For more information, see the [Hyperopt documentation](https://github.com/hyperopt/hyperopt/wiki/FMin).

### Define a function to minimize
In this example, we use a support vector machine classifier. The objective is to find the best value for the regularization parameter `C`.  

Most of the code for a Hyperopt workflow is in the objective function. This example uses the [support vector classifier from scikit-learn](https://scikit-learn.org/stable/modules/generated/sklearn.svm.SVC.html).

In [0]:
from sklearn.model_selection import cross_val_score
from sklearn.svm import SVC

def objective(C):
    # Create a support vector classifier model
    clf = SVC(C)
    
    # Use the cross-validation accuracy to compare the models' performance
    accuracy = cross_val_score(clf, X, y).mean()
    
    # Hyperopt tries to minimize the objective function. A higher accuracy value means a better model, so you must return the negative accuracy.
    return {'loss': -accuracy, 'status': STATUS_OK}

### Define the search space over hyperparameters

See the [Hyperopt docs](https://github.com/hyperopt/hyperopt/wiki/FMin#21-parameter-expressions) for details on defining a search space and parameter expressions.

In [0]:
search_space = hp.lognormal('C', 0, 1.0)

### Select a search algorithm

The two main choices are:
* `hyperopt.tpe.suggest`: Tree of Parzen Estimators, a Bayesian approach which iteratively and adaptively selects new hyperparameter settings to explore based on past results
* `hyperopt.rand.suggest`: Random search, a non-adaptive approach that samples over the search space

In [0]:
algo=tpe.suggest

Run the tuning algorithm with Hyperopt `fmin()`

Set `max_evals` to the maximum number of points in hyperparameter space to test, that is, the maximum number of models to fit and evaluate.

In [0]:
argmin = fmin(
  fn=objective,
  space=search_space,
  algo=algo,
  max_evals=16)

In [0]:
# Print the best value found for C
print("Best value found: ", argmin)

## Part 2. Distributed tuning using Apache Spark and MLflow

To distribute tuning, add one more argument to `fmin()`: a `Trials` class called `SparkTrials`. 

`SparkTrials` takes 2 optional arguments:  
* `parallelism`: Number of models to fit and evaluate concurrently. The default is the number of available Spark task slots.
* `timeout`: Maximum time (in seconds) that `fmin()` can run. The default is no maximum time limit.
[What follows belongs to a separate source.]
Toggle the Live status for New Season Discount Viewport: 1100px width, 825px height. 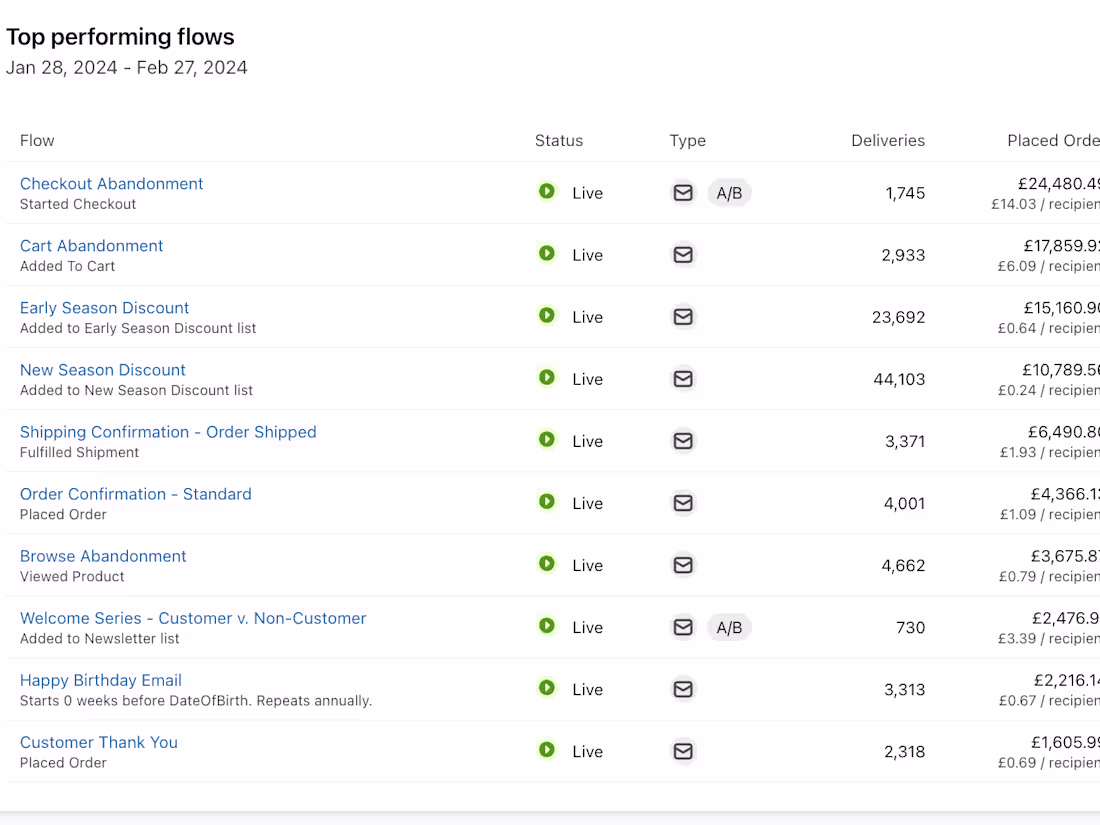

This example uses the very simple objective function defined in Cmd 12. In this case, the function runs quickly and the overhead of starting the Spark jobs dominates the calculation time, so the calculations for the distributed case take more time. For typical real-world problems, the objective function is more complex, and using `SparkTrails` to distribute the calculations will be faster than single-machine tuning.

Automated MLflow tracking is enabled by default. To use it, call `mlflow.start_run()` before calling `fmin()` as shown in the example.

In [0]:
from hyperopt import SparkTrials

# To display the API documentation for the SparkTrials class, uncomment the following line.
# help(SparkTrials)

In [0]:
spark_trials = SparkTrials()

with mlflow.start_run():
  argmin = fmin(
    fn=objective,
    space=search_space,
    algo=algo,
    max_evals=16,
    trials=spark_trials)

In [0]:
# Print the best value found for C
print("Best value found: ", argmin)

To view the MLflow experiment associated with the notebook, click the **Experiment** icon in the notebook context bar on the upper right.  There, you can view all runs. To view runs in the MLflow UI, click the icon at the far right next to **Experiment Runs**. 

To examine the effect of tuning `C`:

1. Select the resulting runs and click **Compare**.
1. In the Scatter Plot, select **C** for X-axis and **loss** for Y-axis.